There are currently nine nuclear states with around 15,000 nuclear weapons, and an additional five NATO states share these weapons. And, according to Betsy Taylor, writing in The Nation, there are 59 more countries that possess the capacity to start such weapons programs. Furthermore, consider the dangers from lost or stolen nuclear materials, terrorist acquisitions of nuclear materials, and accidental use, which could happen at any time.
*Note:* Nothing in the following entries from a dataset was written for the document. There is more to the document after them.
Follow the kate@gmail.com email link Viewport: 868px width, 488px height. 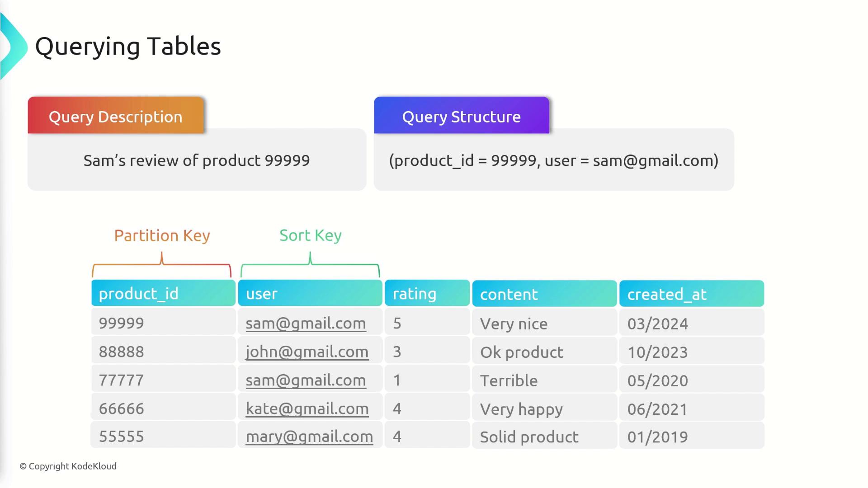(307, 409)
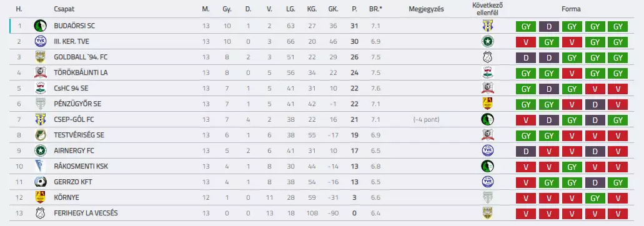Image resolution: width=644 pixels, height=226 pixels.
Task: Click Budaörsi SC's next opponent crest
Action: pos(487,26)
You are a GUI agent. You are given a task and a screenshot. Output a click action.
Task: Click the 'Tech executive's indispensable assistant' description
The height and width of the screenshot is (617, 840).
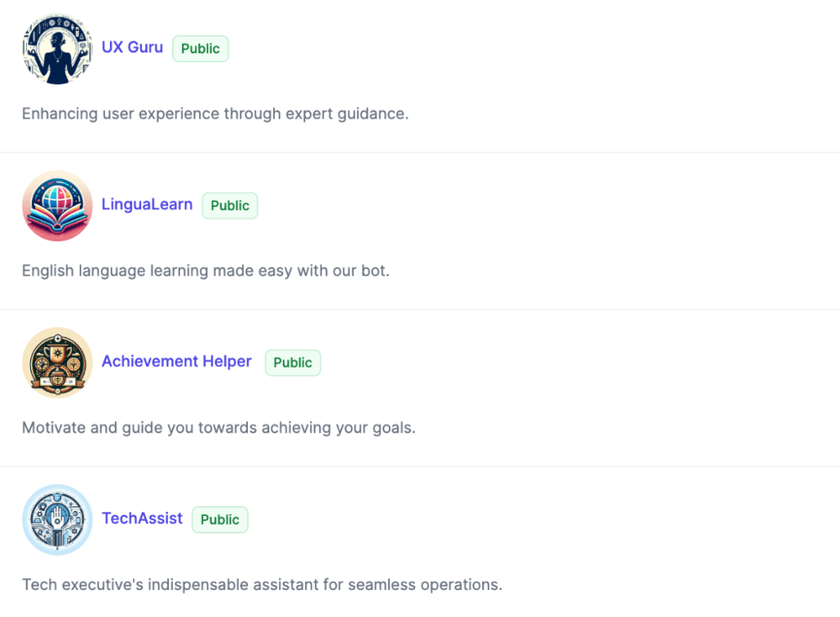[x=262, y=584]
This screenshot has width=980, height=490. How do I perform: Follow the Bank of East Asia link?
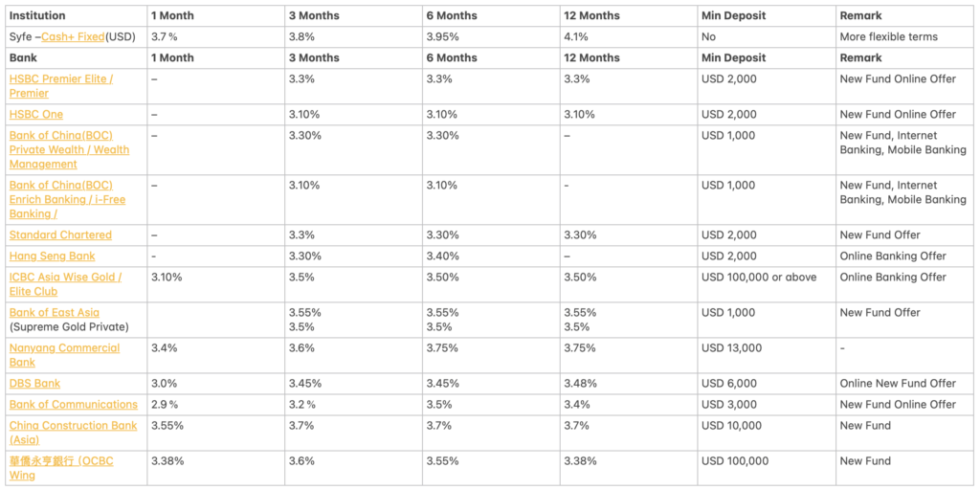click(x=55, y=313)
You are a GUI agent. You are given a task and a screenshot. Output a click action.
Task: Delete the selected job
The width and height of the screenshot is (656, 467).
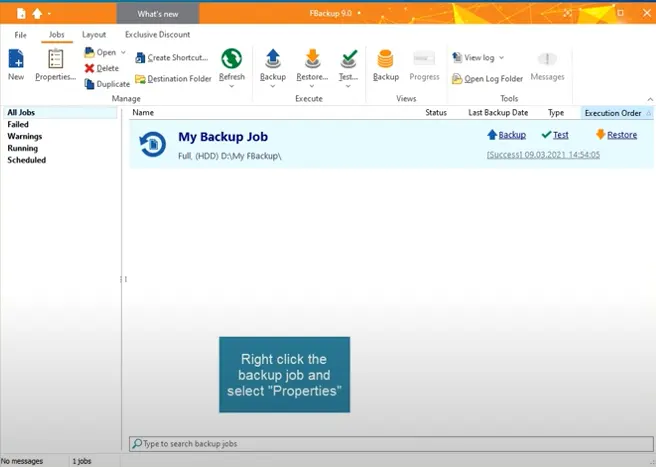tap(102, 68)
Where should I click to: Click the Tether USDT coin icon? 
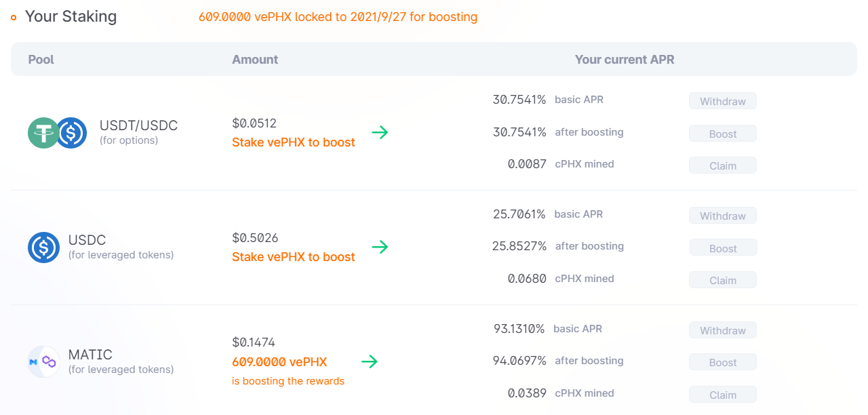pyautogui.click(x=44, y=133)
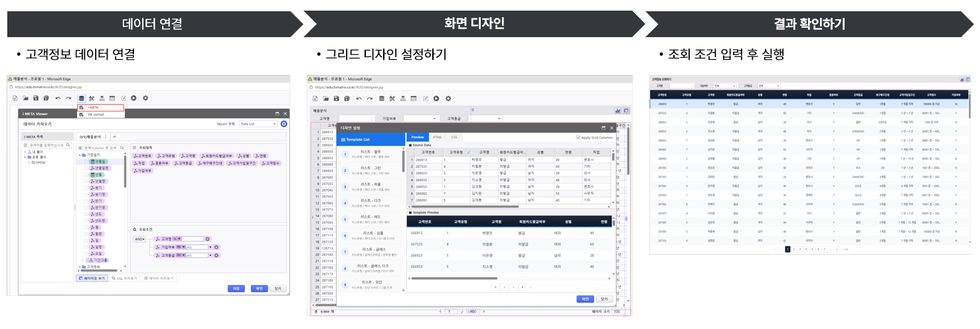Switch to the HTML tab in 디자인 설정

[x=438, y=137]
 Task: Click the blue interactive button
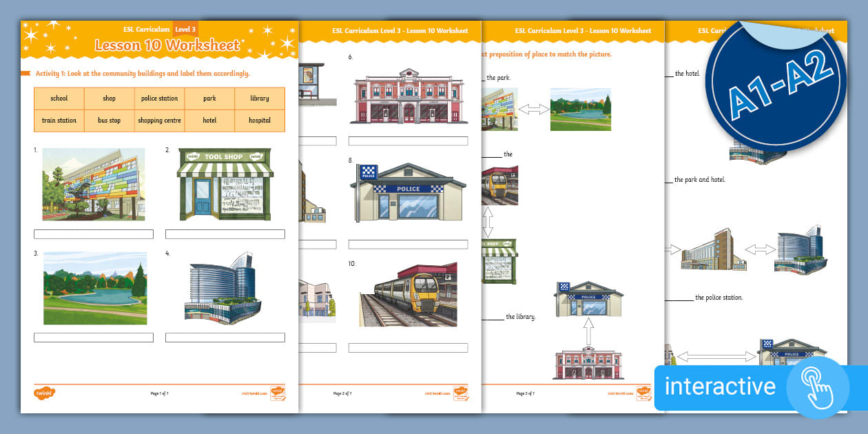[x=721, y=388]
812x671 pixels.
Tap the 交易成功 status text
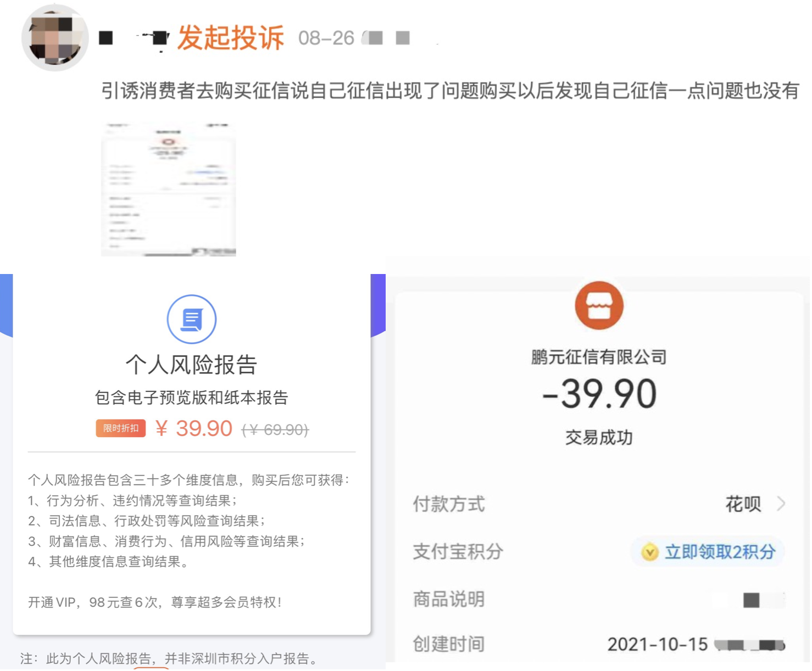point(598,438)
In The Doomsday Machine: Confessions of a Nuclear War Planner, Daniel Ellsberg’s new book, he documents numerous times that only luck prevented the launching of US nuclear weapons. And he lists 25 cases where the US threatened their use. He also alerts us that, incredibly, there is no code for stopping the missiles once launched. If that is not frightening enough, he also explodes the myth of the President’s sole authority to launch a nuclear attack. In reality, authority has been delegated to top military officials because of possible communications problems. These top military officials have in turn delegated their authority down the chain of command to officers who are daily out of communication range. In effect, there are numerous people throughout the world that could launch a US nuclear attack. When we add that nuclear missiles are still on hair-trigger alert in the US and Russia, we can see the urgency of dismantling this “Doomsday Machine,” to prevent a momentous catastrophe, an outcome that has so far only been prevented by blind luck.
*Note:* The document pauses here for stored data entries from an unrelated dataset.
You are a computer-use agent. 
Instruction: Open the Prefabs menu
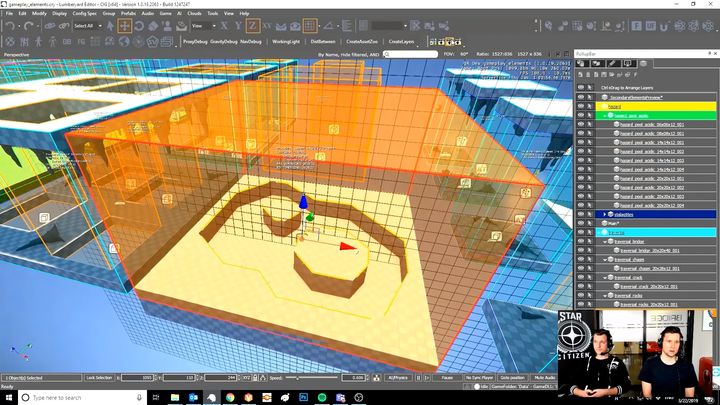[128, 14]
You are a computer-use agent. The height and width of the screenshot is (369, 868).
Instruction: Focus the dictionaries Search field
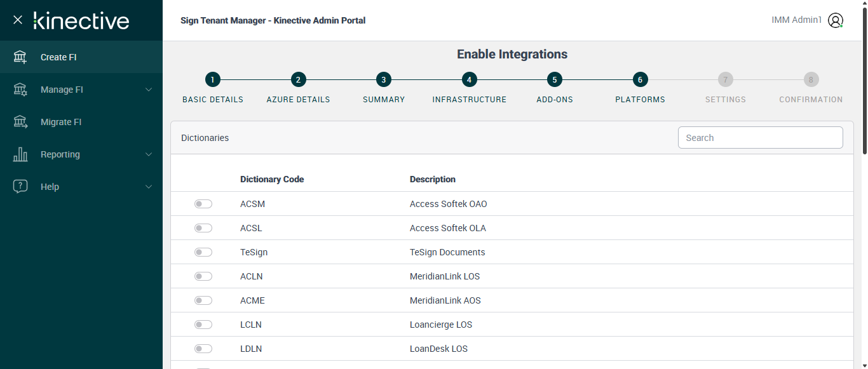760,138
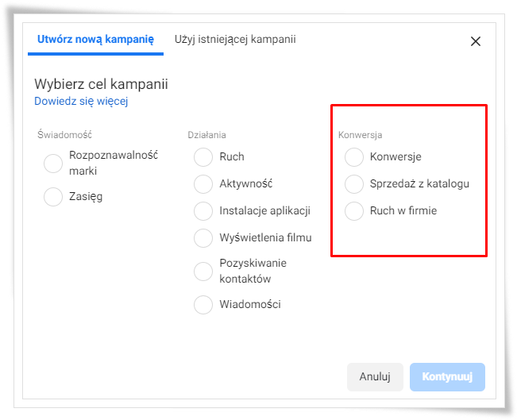
Task: Switch to Utwórz nową kampanię tab
Action: 95,40
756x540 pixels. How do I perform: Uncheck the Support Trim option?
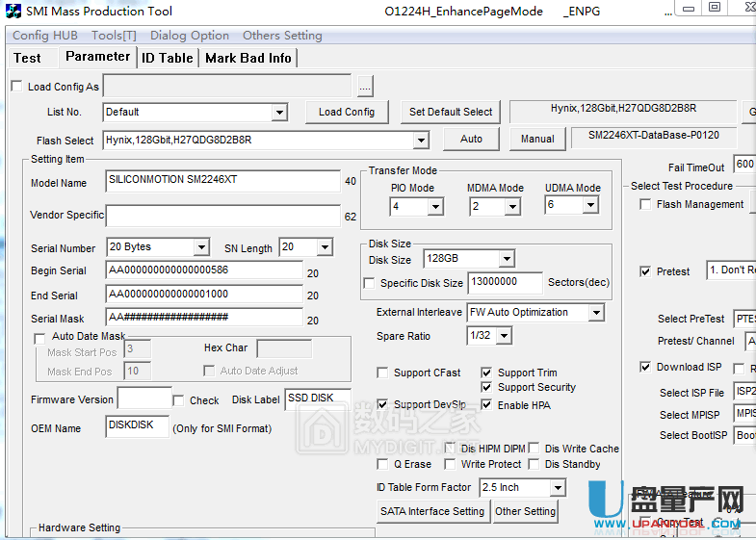coord(487,373)
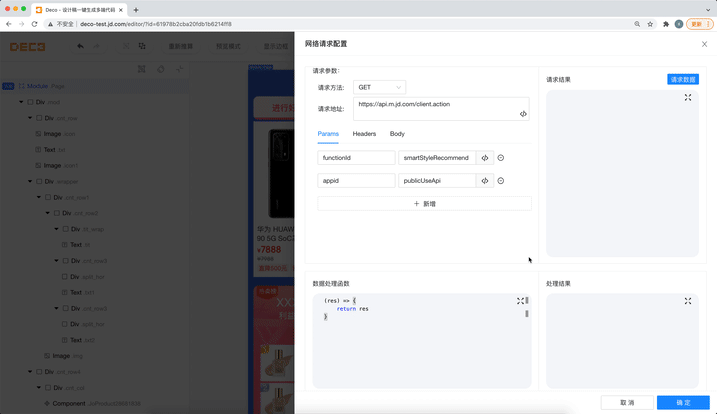Expand the request result panel fullscreen

point(688,97)
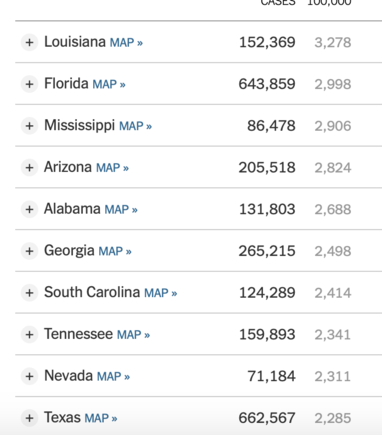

The Cuban Missile Crisis of 1962 is often cited as the time the world came closest to nuclear war. But, until Ellsberg’s book, the world knew little of the frightening story behind the story. Both Kennedy and Khrushchev were determined to prevent a nuclear war, but events got out of control on both sides.  First of all, President Kennedy and the Pentagon had no idea and could not imagine that Premier Khrushchev and the Presidium of the USSR had given authorization to their local commanders in Cuba to fire the missiles in the event of communications problems. The American government had no idea that the USSR had sent over 100 smaller “tactical nuclear missiles” to Cuba, which were more likely to be fired in a moment of panic. They also had no idea that Soviet submarines off Cuba had nuclear missiles on board, while the US was targeting these submarines. To prevent a misunderstanding, the US military told the Soviet military that they would signal the submarines to rise by dropping grenades, but that information never got to the submarine commanders, who thought they were under attack. Furthermore, the submarines were designed to be used in frigid water, and the crews were coping with unbearable 140 degree temperatures inside. And then a U-2 reconnaissance plane got confused by the Northern Lights and mistakenly flew over the Soviet Union. It could easily have been mistaken for a US bomber.

This trip to Hiroshima put a personal face on the horror caused by the dropping of nuclear bombs on cities. The leaders of all nuclear-armed states should be required to visit the Hiroshima Peace Park. Daniel Ellsberg concludes that just the existence of nuclear weapons is an intolerable threat to the world’s survival.